Terminal emulator for Windows 10 and later

Windows Terminal is a multi-tabbed terminal emulator developed by Microsoft for Windows 10 and later as a replacement for Windows Console. It can run any command-line app in a separate tab. It is preconfigured to run Command Prompt, PowerShell, Windows Subsystem for Linux, Azure Cloud Shell Connector, and will add other shell applications automatically after installation.

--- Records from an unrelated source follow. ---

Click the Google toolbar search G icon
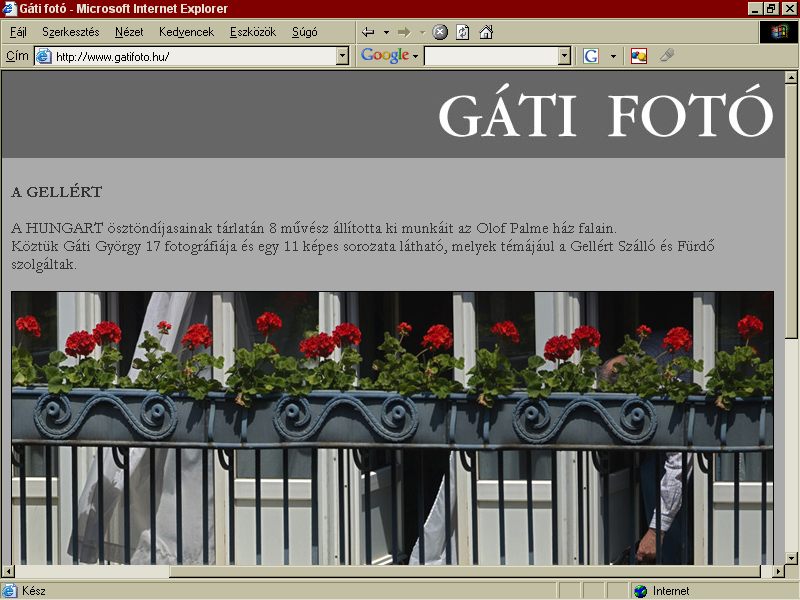The width and height of the screenshot is (800, 600). [x=591, y=56]
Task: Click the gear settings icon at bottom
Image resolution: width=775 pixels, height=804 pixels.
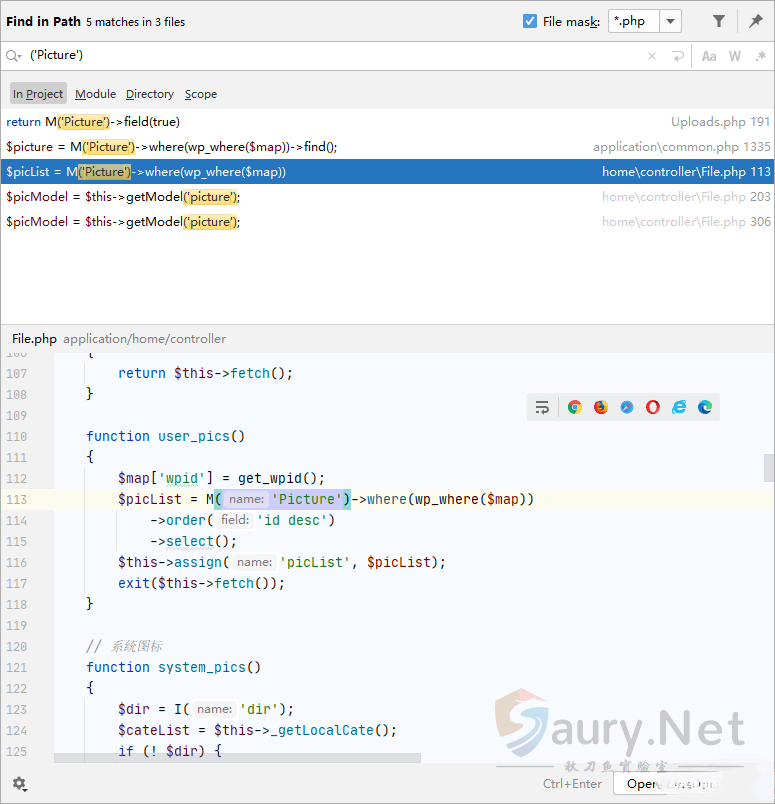Action: [19, 784]
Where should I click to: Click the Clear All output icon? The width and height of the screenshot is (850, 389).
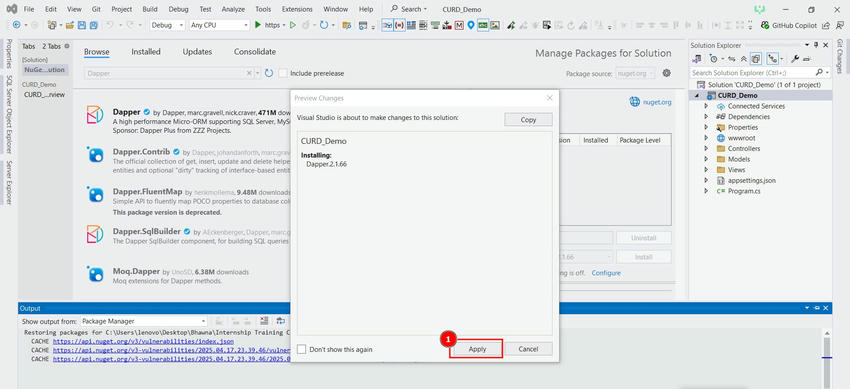(x=264, y=321)
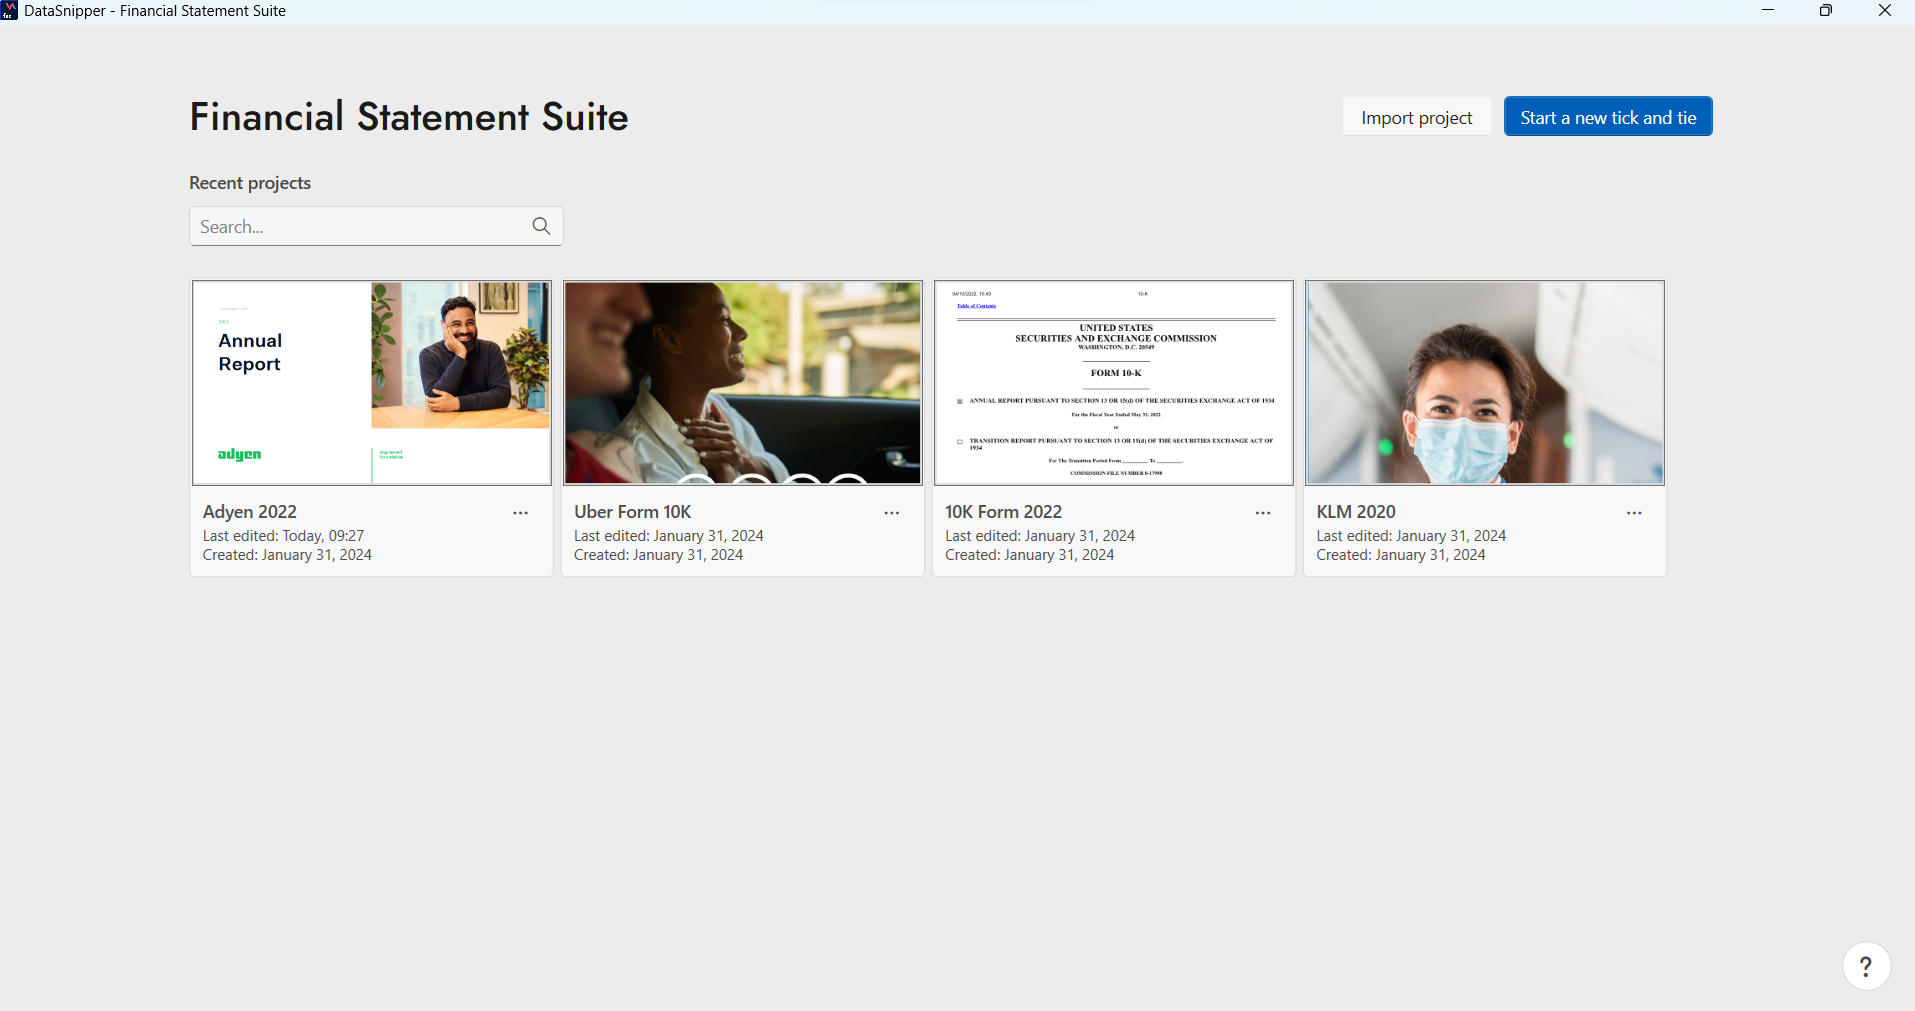1915x1011 pixels.
Task: Open the Uber Form 10K thumbnail
Action: tap(742, 383)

Windows Terminal comes with its own rendering back-end; starting with version 1.11 on Windows 11, command-line apps can run using this newer back-end instead of the old Windows Console.

Since Windows 11 22H2 and Windows Terminal 1.15, Windows Terminal replaces Windows Console as the default terminal application.

== History ==
Windows Terminal was announced at Microsoft's Build 2019 developer conference in May 2019 as a modern alternative for Windows Console, and Windows Terminal's source code first appeared on GitHub on May 3, 2019. The first preview release was version 0.2, which appeared on July 10, 2019. The first stable version of the project (version 1.0) was on May 19, 2020, at which point, Microsoft started releasing preview versions as the Windows Terminal Preview app, which could be installed side-by-side with the stable version.

==Features==
Terminal is a command-line front-end. It can run multiple command-line apps, including text-based shells in a multi-tabbed window. It has out-of-the-box support for Command Prompt, PowerShell, and Bash on Windows Subsystem for Linux (WSL). It can natively connect to Azure Cloud Shell.

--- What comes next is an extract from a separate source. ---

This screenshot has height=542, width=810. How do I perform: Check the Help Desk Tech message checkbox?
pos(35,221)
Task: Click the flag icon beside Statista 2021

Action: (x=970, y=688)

Terminal augments the text-based command experience by providing support for:

- Notebook tabs, to hold multiple instances in a single window
- ANSI VT sequence support
- UTF-8 and UTF-16 (including CJK ideograms and emojis)
- Hardware-accelerated text rendering via DirectWrite
- Modern font and font feature support (see below)
- 24-bit color
- Window transparency effects
- Themes, background images and tab color settings
- Different window modes (e.g. fullscreen mode, focus mode, always on top mode)
- Split panes
- Command palette
- Jump list support
- Microsoft Narrator compatibility via a User Interface Automation (UIA) tree
- Support for embedded hyperlinks
- Copying text to clipboard in HTML and RTF format
- Mouse input
- Customizable key bindings
- Incremental search
- Terminal shortcut
- Sixel support

=== Cascadia Code ===

Cascadia Code is a purpose-built monospaced font by Aaron Bell of Saja Typeworks for the new command-line interface. It includes programming ligatures and was designed to enhance the look and feel of Windows Terminal. It is also the default font for Visual Studio. The font is open-source under the SIL Open Font License and available on GitHub. It is bundled with Windows Terminal since version 0.5.2762.0.